BEGIN Data to process

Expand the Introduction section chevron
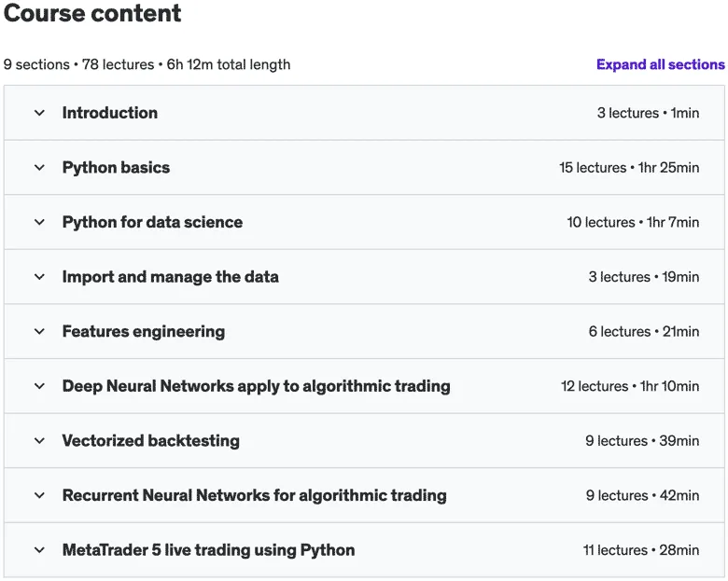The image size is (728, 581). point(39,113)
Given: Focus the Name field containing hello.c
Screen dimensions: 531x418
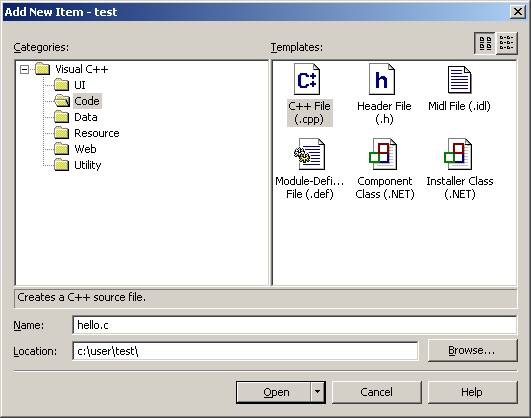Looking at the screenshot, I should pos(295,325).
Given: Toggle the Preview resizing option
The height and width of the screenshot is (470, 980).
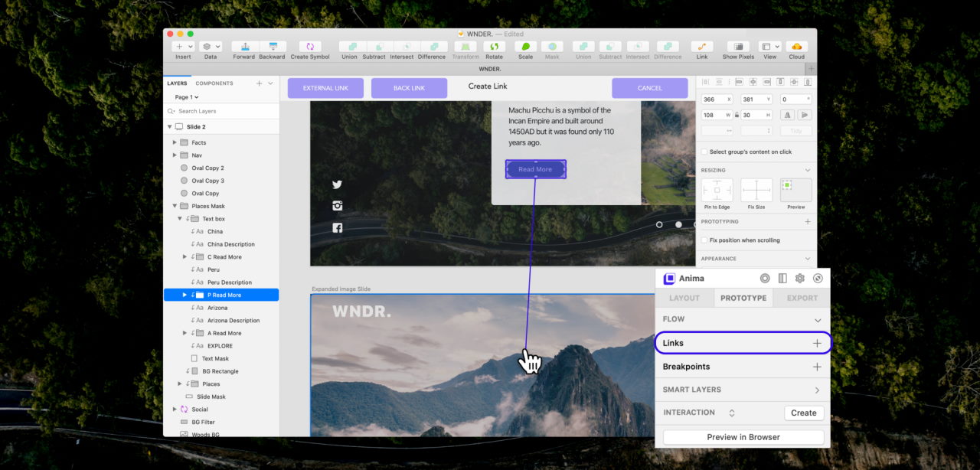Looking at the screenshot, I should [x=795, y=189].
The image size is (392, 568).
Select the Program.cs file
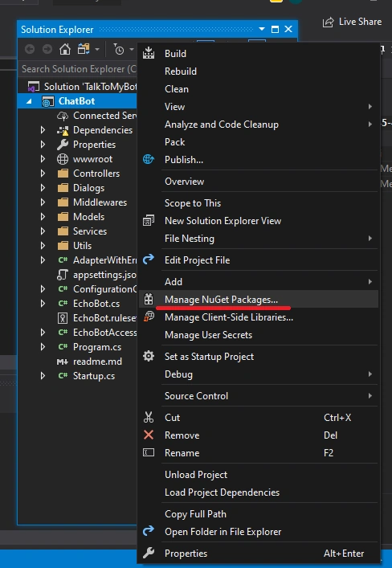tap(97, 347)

END Data to process
BEGIN Data to process

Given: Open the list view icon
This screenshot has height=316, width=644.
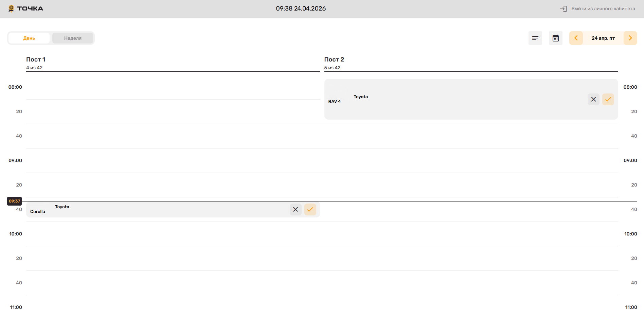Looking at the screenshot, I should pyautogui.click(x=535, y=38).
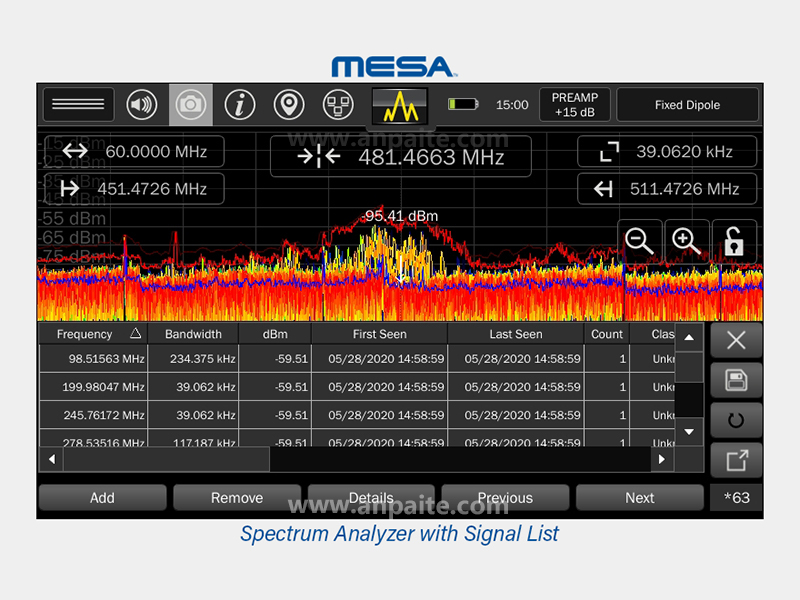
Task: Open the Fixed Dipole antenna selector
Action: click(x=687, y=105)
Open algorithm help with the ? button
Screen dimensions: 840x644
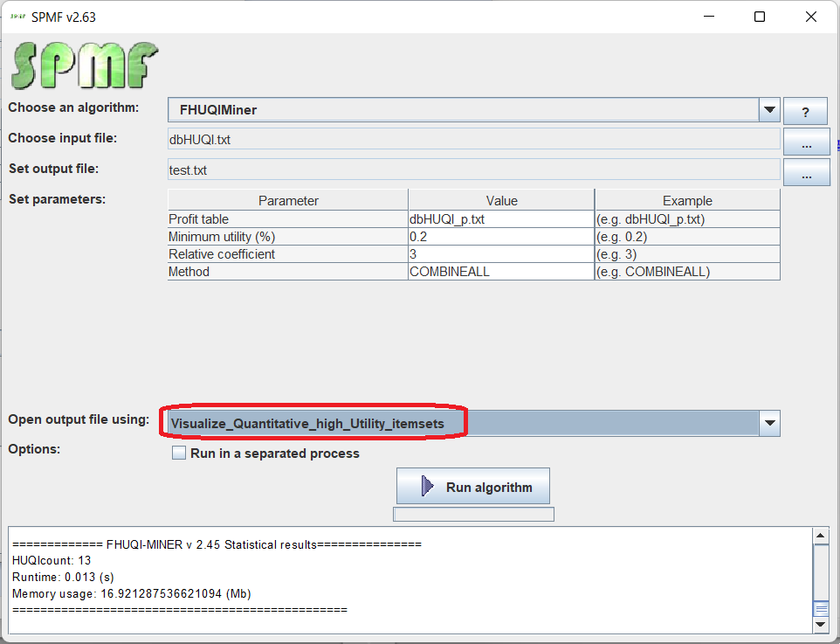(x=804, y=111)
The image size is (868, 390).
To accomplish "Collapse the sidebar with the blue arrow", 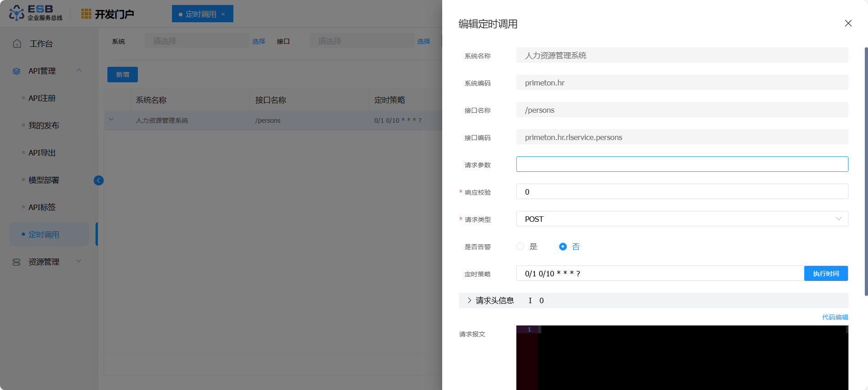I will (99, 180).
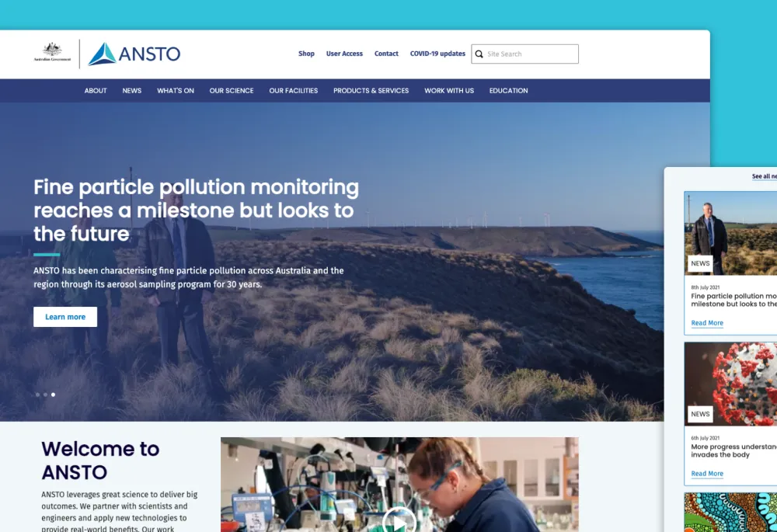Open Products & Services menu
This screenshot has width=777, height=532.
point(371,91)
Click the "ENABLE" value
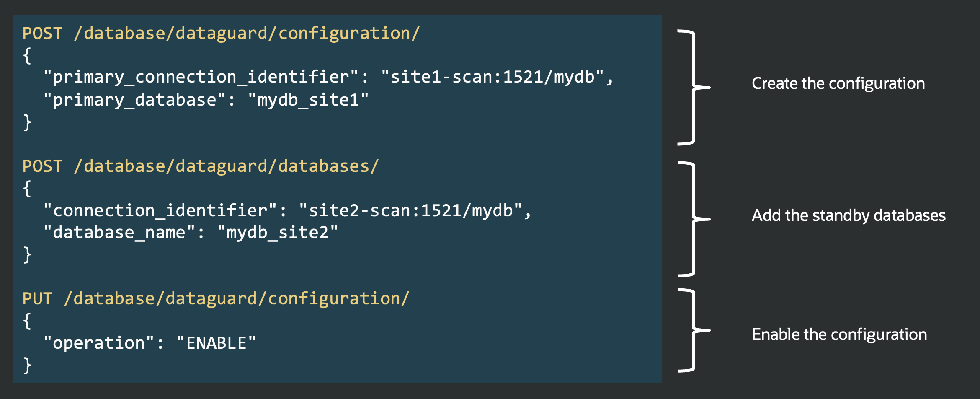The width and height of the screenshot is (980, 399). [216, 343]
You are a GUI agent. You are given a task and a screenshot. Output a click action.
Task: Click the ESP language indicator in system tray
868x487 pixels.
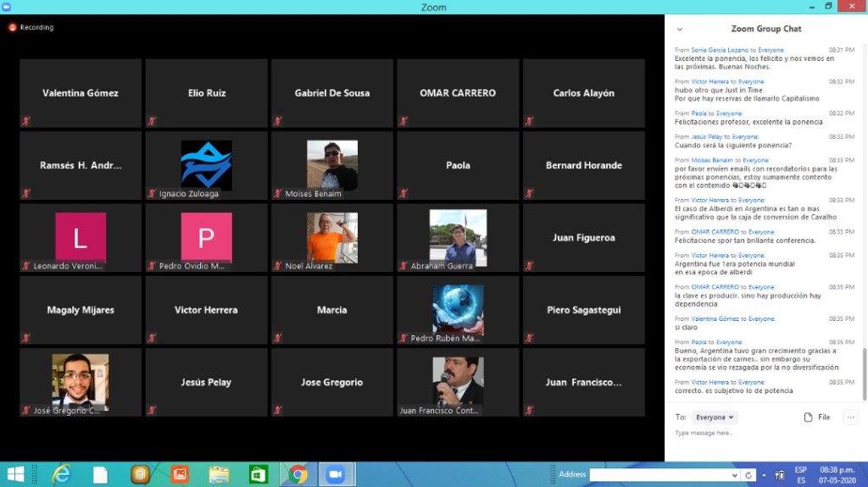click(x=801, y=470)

END Data to process

**Try it:**
Skipping the pictures, print the lines in the listing above exactly as written, starting at the line with "Open algorithm help with the ? button" and ending at the line with "The image size is (868, 390).", both included.

**Written solution:**
Open algorithm help with the ? button
Screen dimensions: 840x644
(x=804, y=111)
The image size is (868, 390).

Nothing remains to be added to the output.